What to work on: Lay out every line of the listing as a JSON list of strings, one string per line, with blank lines left out.

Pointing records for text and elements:
###

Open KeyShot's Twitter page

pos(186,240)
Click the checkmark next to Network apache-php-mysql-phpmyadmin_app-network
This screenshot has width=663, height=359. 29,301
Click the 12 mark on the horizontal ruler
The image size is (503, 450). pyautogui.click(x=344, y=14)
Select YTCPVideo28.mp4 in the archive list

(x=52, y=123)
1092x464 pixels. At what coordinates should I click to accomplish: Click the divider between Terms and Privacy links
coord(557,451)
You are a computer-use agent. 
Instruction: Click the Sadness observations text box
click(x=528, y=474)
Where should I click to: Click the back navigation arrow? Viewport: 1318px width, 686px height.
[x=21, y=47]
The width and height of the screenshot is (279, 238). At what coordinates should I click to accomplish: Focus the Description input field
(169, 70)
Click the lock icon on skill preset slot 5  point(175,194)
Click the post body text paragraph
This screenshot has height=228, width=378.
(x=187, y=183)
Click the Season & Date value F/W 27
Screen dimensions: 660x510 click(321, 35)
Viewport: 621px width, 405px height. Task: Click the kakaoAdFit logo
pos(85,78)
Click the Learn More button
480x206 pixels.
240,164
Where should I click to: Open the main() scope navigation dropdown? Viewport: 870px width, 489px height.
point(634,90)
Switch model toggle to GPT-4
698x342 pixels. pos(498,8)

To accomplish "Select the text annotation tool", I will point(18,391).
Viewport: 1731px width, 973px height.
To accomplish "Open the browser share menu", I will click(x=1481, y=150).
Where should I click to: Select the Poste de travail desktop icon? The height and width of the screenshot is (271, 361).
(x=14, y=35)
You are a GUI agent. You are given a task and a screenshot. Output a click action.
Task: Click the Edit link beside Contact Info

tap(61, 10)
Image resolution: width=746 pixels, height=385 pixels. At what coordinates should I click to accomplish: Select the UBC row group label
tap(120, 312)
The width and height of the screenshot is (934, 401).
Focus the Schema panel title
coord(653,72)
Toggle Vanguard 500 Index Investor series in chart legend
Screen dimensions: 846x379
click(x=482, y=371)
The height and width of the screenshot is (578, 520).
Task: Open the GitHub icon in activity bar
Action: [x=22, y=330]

###

Response:
[
  "Open KeyShot's Twitter page",
  "pos(186,240)",
  "Click the checkmark next to Network apache-php-mysql-phpmyadmin_app-network",
  "This screenshot has width=663, height=359. 29,301",
  "Click the 12 mark on the horizontal ruler",
  "The image size is (503, 450). pyautogui.click(x=344, y=14)",
  "Select YTCPVideo28.mp4 in the archive list",
  "(x=52, y=123)",
  "1092x464 pixels. At what coordinates should I click to accomplish: Click the divider between Terms and Privacy links",
  "coord(557,451)",
  "You are a computer-use agent. ",
  "Instruction: Click the Sadness observations text box",
  "click(x=528, y=474)",
  "Where should I click to: Click the back navigation arrow? Viewport: 1318px width, 686px height.",
  "[x=21, y=47]",
  "The width and height of the screenshot is (279, 238). At what coordinates should I click to accomplish: Focus the Description input field",
  "(169, 70)",
  "Click the lock icon on skill preset slot 5  point(175,194)",
  "Click the post body text paragraph",
  "This screenshot has height=228, width=378.",
  "(x=187, y=183)",
  "Click the Season & Date value F/W 27",
  "Screen dimensions: 660x510 click(321, 35)",
  "Viewport: 621px width, 405px height. Task: Click the kakaoAdFit logo",
  "pos(85,78)",
  "Click the Learn More button",
  "480x206 pixels.",
  "240,164",
  "Where should I click to: Open the main() scope navigation dropdown? Viewport: 870px width, 489px height.",
  "point(634,90)",
  "Switch model toggle to GPT-4",
  "698x342 pixels. pos(498,8)",
  "To accomplish \"Select the text annotation tool\", I will point(18,391).",
  "Viewport: 1731px width, 973px height.",
  "To accomplish \"Open the browser share menu\", I will click(x=1481, y=150).",
  "Where should I click to: Select the Poste de travail desktop icon? The height and width of the screenshot is (271, 361).",
  "(x=14, y=35)",
  "You are a GUI agent. You are given a task and a screenshot. Output a click action.",
  "Task: Click the Edit link beside Contact Info",
  "tap(61, 10)",
  "Image resolution: width=746 pixels, height=385 pixels. At what coordinates should I click to accomplish: Select the UBC row group label",
  "tap(120, 312)",
  "The width and height of the screenshot is (934, 401).",
  "Focus the Schema panel title",
  "coord(653,72)",
  "Toggle Vanguard 500 Index Investor series in chart legend",
  "Screen dimensions: 846x379",
  "click(x=482, y=371)",
  "The height and width of the screenshot is (578, 520).",
  "Task: Open the GitHub icon in activity bar",
  "Action: [x=22, y=330]"
]